6. Executive Compensation. Top management is paid too much and is often encouraged by complicated compensation packages to think share valuation at the expense of sound management. Top managing executives' pay should not be so linked to the short-term valuation of shares and options to tempt managers to foreclose on the future of a company for the benefit of their short-term enrichment. Shareholders should continue to advocate more balanced compensation plans. According to Sarah Anderson, John Cavanagh and Ralph Estes of the Institute for Policy Studies and Chuck Collins and Chris Hartman of United for a Fair Economy, a 2001 study showed that over the course of the 1990s, corporate profits rose 108 percent, supporting an S&P 500 Index increase of 224 percent.

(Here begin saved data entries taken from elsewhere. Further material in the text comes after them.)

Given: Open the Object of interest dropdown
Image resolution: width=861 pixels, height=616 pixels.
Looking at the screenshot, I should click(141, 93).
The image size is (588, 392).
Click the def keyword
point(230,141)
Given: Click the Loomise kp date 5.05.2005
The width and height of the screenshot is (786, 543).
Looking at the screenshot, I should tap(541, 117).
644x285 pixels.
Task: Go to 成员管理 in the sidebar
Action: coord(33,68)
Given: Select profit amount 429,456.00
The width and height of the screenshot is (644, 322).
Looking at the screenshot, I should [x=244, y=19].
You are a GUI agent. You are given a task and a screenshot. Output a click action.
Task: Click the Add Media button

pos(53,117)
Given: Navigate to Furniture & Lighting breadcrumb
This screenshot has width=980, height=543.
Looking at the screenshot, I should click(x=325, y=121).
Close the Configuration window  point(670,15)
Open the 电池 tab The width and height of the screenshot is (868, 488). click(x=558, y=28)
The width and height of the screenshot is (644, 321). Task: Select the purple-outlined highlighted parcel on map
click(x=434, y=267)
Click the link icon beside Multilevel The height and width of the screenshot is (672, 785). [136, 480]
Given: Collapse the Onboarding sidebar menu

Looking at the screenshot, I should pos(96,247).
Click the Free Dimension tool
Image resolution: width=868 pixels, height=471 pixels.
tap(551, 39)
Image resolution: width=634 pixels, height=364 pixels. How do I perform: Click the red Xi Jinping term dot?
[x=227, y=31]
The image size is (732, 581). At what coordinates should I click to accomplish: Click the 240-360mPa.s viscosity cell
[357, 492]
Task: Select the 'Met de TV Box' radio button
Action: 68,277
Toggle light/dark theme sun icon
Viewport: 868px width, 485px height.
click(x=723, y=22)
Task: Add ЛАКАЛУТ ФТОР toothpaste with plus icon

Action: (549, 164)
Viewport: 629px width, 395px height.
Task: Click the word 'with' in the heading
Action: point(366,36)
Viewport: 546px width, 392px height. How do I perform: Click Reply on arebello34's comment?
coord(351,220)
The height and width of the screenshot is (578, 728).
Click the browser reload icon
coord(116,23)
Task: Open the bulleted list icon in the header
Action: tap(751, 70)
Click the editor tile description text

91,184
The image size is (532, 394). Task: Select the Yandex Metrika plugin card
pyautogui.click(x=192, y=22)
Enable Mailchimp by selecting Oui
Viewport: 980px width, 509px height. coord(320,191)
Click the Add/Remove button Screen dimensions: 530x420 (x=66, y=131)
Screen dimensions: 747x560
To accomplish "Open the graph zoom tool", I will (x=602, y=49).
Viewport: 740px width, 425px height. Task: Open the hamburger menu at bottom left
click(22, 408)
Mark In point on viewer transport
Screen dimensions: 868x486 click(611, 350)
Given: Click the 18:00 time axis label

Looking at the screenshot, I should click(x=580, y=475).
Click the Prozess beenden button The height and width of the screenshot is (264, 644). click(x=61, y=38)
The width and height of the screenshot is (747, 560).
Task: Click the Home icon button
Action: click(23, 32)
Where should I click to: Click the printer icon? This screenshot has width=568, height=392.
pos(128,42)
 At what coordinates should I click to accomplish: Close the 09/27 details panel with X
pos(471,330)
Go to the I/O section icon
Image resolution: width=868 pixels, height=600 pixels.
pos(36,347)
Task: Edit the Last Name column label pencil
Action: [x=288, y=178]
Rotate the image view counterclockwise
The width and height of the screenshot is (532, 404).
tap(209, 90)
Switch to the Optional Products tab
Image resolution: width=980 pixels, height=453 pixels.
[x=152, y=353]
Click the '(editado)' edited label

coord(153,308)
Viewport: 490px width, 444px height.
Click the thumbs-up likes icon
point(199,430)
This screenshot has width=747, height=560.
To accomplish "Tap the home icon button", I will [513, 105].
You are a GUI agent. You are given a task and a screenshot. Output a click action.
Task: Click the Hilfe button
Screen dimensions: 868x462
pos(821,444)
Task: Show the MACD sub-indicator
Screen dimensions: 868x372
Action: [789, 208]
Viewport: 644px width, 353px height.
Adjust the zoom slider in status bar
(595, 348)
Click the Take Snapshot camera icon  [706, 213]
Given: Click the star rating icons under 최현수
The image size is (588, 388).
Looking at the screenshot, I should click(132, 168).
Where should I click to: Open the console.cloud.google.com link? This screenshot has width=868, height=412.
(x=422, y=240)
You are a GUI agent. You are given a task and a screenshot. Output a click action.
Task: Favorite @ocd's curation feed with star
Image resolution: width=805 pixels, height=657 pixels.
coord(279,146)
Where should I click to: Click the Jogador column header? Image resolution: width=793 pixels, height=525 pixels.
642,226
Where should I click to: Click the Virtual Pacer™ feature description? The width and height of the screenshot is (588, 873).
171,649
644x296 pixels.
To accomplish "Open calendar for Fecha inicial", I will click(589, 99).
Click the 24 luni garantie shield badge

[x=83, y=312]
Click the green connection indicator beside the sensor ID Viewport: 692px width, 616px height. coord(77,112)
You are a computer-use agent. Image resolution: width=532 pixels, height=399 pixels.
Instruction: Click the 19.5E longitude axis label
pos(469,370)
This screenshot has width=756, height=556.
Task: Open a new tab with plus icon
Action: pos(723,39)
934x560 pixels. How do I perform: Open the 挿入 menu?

After nearly two decades of real wage declines, workers' pay has risen 28 percent in the 1990s (before adjusting for inflation). Meanwhile, CEO pay has risen 443 percent. If average production worker pay had risen at the same rate as CEO pay between 1990 and 1998, worker pay would be $110,399 today, rather than the current $29,267. The minimum wage would be $22.08, rather than the current $5.15 per hour.
7. Ethics Policies. Internal ethics statements and policies should be scrutinized, disclosed and discussed at shareholder and Board meetings. Mere disclosure does not guarantee compliance. We can ask companies how they monitor internal compliance.
8. Tax Policies. The SRI community should put its weight behind all efforts to increase the short-term capital gains tax or otherwise change the tax structure to encourage long term ownership of stock. Since it costs some investors no more to cash out of a stock after ten minutes than it does after ten years, flipping and short term trading is encouraged. The short-term focus of Wall Street causes honest corporate managers to eye Wall Street minute by minute when they should be looking out for the long-term welfare of their company. All of us close to the nerve-wracking earnings vigilantes know that there has been a lot in it for companies to manage earnings so they avoid disappointing analysts by even a penny. Anything that can be done to reasonably lengthen horizons of business plans and reports would help relieve the tendency to cut corners and manipulate quarterly results.
- 9. Renewable Energy. Socially responsible investors should
continue to advocate sustainable sources of energy. Distressingly
left out of most of the public debate around Enron, energy issues
sit at the heart of both this scandal and the terrorist acts of the
fall. The earth's oil and gas supplies are finite, and the most promising
future reserves lie in the politically unstable Caspian region. This
country is dependent on external sources for what remains the essential
plasma of our economy and life style. Even moving global warming and
other threats aside, this dependence on extracting an essential component
of our economy from others is foolish. Alternative sources of energy
must be encouraged and developed. The more enlightened of the energy
companies understand this, but in the past two decades the economic
system in this country has taken a distressing step backwards away
from support of alternative clean fuels.
10. Sustainable Investments. The SRI community should advocate legislation that requires pension managers to ask companies in which they invest for long-term planning that addresses sustainability issues (environment, human rights, community interaction). This practice is growing in Europe. Enron's culture was one of quick enrichment where the end justified the means. While such disclosure on sustainability might not have spotlighted the Enron scams, it might have given alert stakeholders pause.